3. Negatieve kleuring en lichte microscopie om inkapseling en bacillenketens te observeren

  1. Meng 5 μL bacteriële suspensie met 2 μL India inkt op een microscoop dia. Plaats een 1 of 1,5 μm dik afdekglas op de ophanging zonder bellen te creëren.
    OPMERKING: Nagellak kan worden gebruikt om het afdekglas op de glijbaan af te dichten.
  2. Observeer de bacteriële suspensie met een 40x tot 100x olie objectieve lens op een lichtmicroscoop. Zorg ervoor dat de bacillen worden ingekapseld door een spelingszone (capsule sluit India-inkt uit) rond elke bacterie te observeren en dat de bacillenketens kort zijn.

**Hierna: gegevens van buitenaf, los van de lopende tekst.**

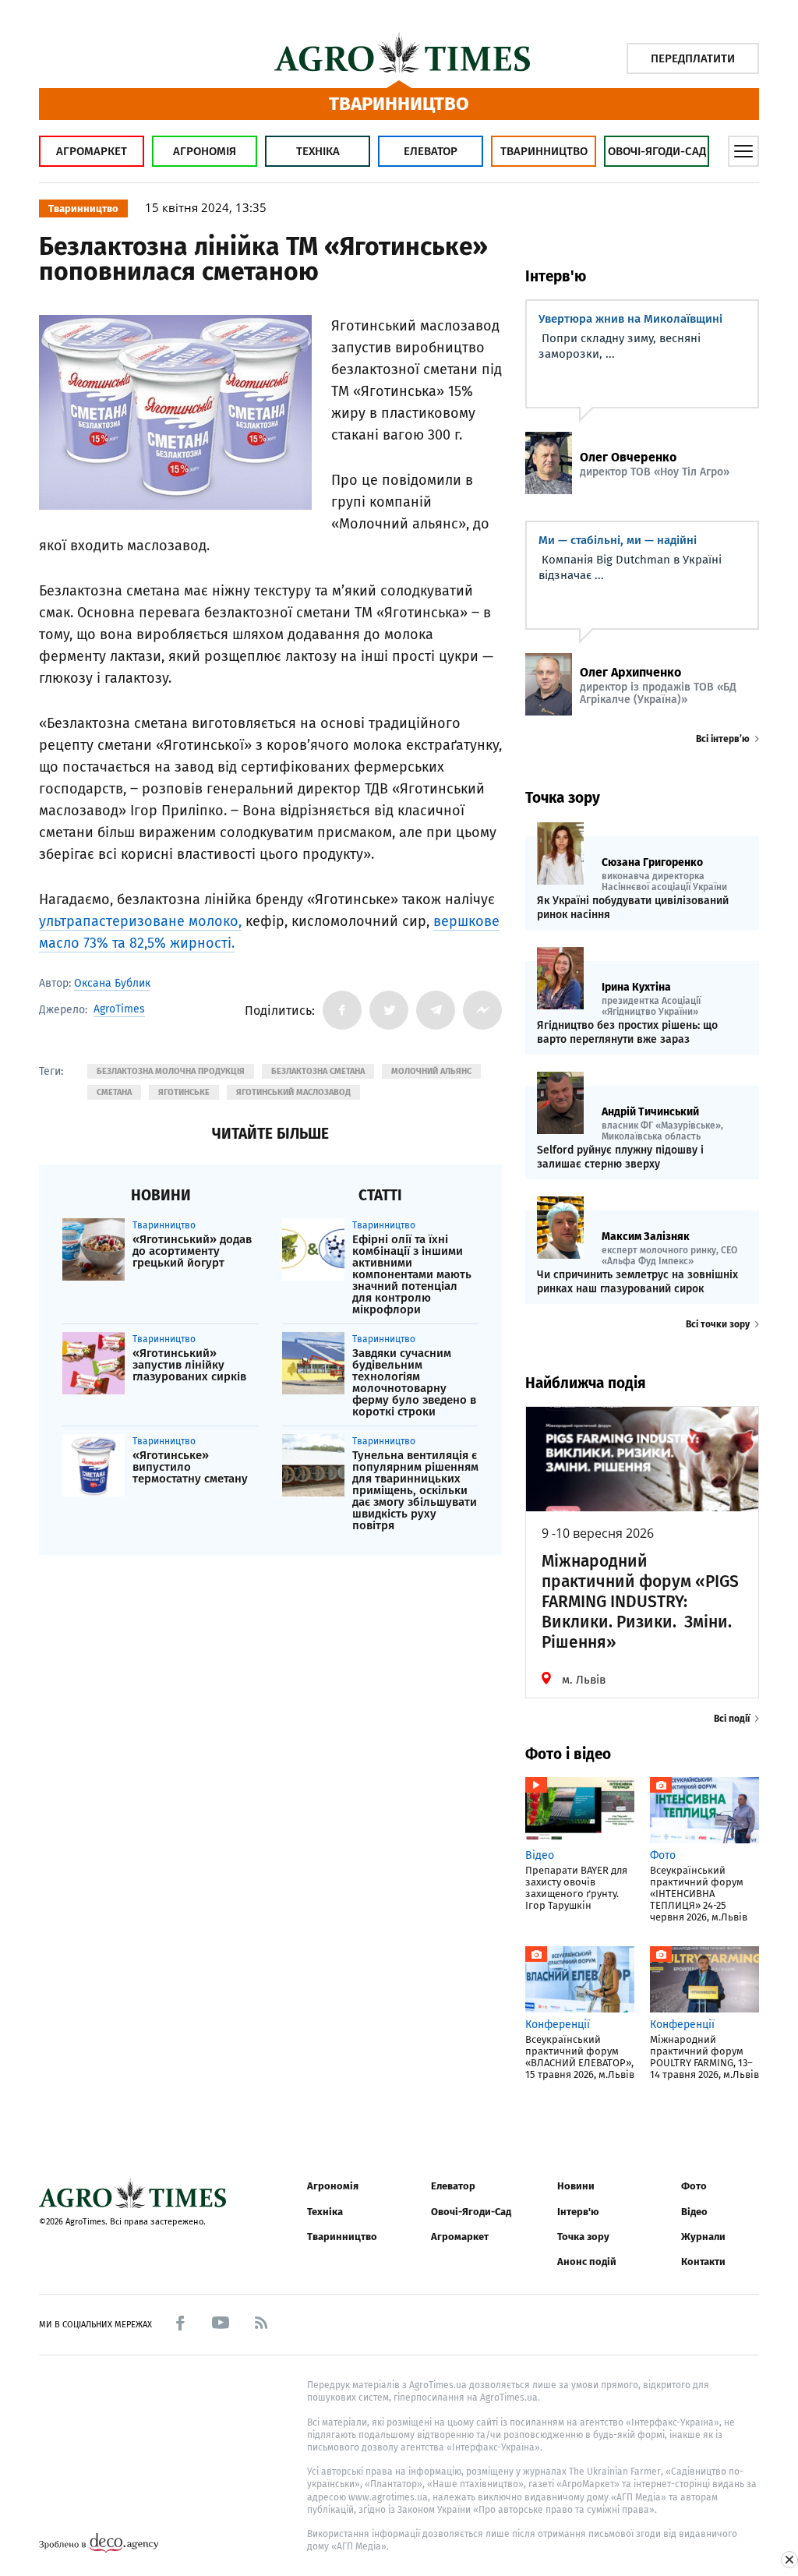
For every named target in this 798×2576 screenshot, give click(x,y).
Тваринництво (544, 151)
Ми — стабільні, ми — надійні (617, 540)
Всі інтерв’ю (723, 739)
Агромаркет (91, 151)
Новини (576, 2186)
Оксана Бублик (112, 983)
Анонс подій (586, 2261)
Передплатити (693, 58)
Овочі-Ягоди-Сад (657, 151)
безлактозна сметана (318, 1071)
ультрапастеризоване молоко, (140, 921)
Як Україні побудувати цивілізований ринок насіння (633, 907)
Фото (694, 2186)
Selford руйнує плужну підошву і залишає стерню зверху (620, 1157)
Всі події (732, 1718)
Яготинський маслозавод (293, 1092)
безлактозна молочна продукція (171, 1071)
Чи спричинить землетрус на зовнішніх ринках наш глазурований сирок (637, 1281)
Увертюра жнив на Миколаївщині (630, 319)
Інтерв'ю (577, 2211)
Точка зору (583, 2236)
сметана (114, 1092)
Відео (694, 2211)
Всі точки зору (718, 1324)
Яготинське (184, 1092)
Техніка (318, 151)
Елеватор (430, 151)
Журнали (703, 2236)
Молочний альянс (431, 1071)
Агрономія (204, 151)
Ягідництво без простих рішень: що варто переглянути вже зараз (627, 1032)
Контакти (703, 2261)
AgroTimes (119, 1009)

4. FITC-etikettering van bacteriën

  1. Los fluoresceïne-isothiocyanaat (FITC) op in dimethylsulfoxide in een concentratie van 2 mg/ml.
  2. Meet het volume van geïnactiveerde bacteriële voorraad.
  3. Was de bouillon 3x in PBS om het fixatief te verwijderen.
  4. Voeg FITC-oplossing toe bij een uiteindelijke concentratie van 75 μg/ml. Roer het mengsel langzaam gedurende 18-24 uur bij 4 °C.
  5. Was de bacteriën driemaal door te pelleten op ≥3000 x g, 45 min en gebruik 30 ml PBS/wash om overtollige FITC te verwijderen. Zorg ervoor dat de pluizige pellet niet wordt verstoord tijdens het wassen. Resuspend de bacillen in PBS in hetzelfde startvolume.
  6. Aliquot en bewaar de bacillen in microbuisjes bij -20 °C tot gebruik. Vries/ontdooi bacillen niet meerdere keren, omdat de bacillen de capsule kunnen verliezen.

5. Bacteriële opsonisatie

  1. Warmte inactiveert een klein volume test sera (van NHP's) bij 56 °C gedurende 30 minuten in een hitteblok.
  2. Ontdooi en was FITC-gelabelde bacteriën met PBS 2x door 3-5 min. te pelleten op 15000 x g. Resuspend in PBS in hetzelfde startvolume.
  3. In een 96 goed ronde bodemplaat (plaat #2), serieel verdunde test sera in celmedium. Voeg in nog eens 96 goed ronde bodemplaat (plaat #3) 10 μL verdunde testsera toe aan elke put.
    OPMERKING: In elke plaat werden PBS en normale apensera opgenomen in plaats van verdunde testsera als negatieve controles. We kozen ook één testserum als een positieve controle om een standaardcurve te genereren om alle tests op verschillende dagen te normaliseren. Het serum van de positieve controletest werd willekeurig gekozen omdat het overvloedig was.
  4. Voeg #3 toe om 10 μL vers gereconstitueerde babykonijncomplement toe te voegen.
    OPMERKING: Gooi de resterende babykonijncomplement na reconstitutie weg; niet opnieuw invriezen en ontdooien.
  5. Om #3 te platen, voeg het juiste volume fitc-gelabelde bacillen toe voor een multipliciteit van infectie van 1:20. Voeg bijvoorbeeld het volume toe dat 5 x 104 x 20 bacillen bevat voor 5 x 104 cellen. Vul elke put af in plaat #3 met het juiste volume celmedium tot een totaal van 105 μL.
    OPMERKING: Plaat #1, die cellen bevat, ontvangt 100 μL aan geïnsoniseerde bacteriën met de resterende 5 μL als leegtevolume. We hebben elke verdunning van de test sera in tweevoud getest.
  6. Incubateer plaat #3 bij 37 °C gedurende 30 minuten in aanwezigheid van 5% CO 2 metvochtigheid om bacillen te optimaliseren.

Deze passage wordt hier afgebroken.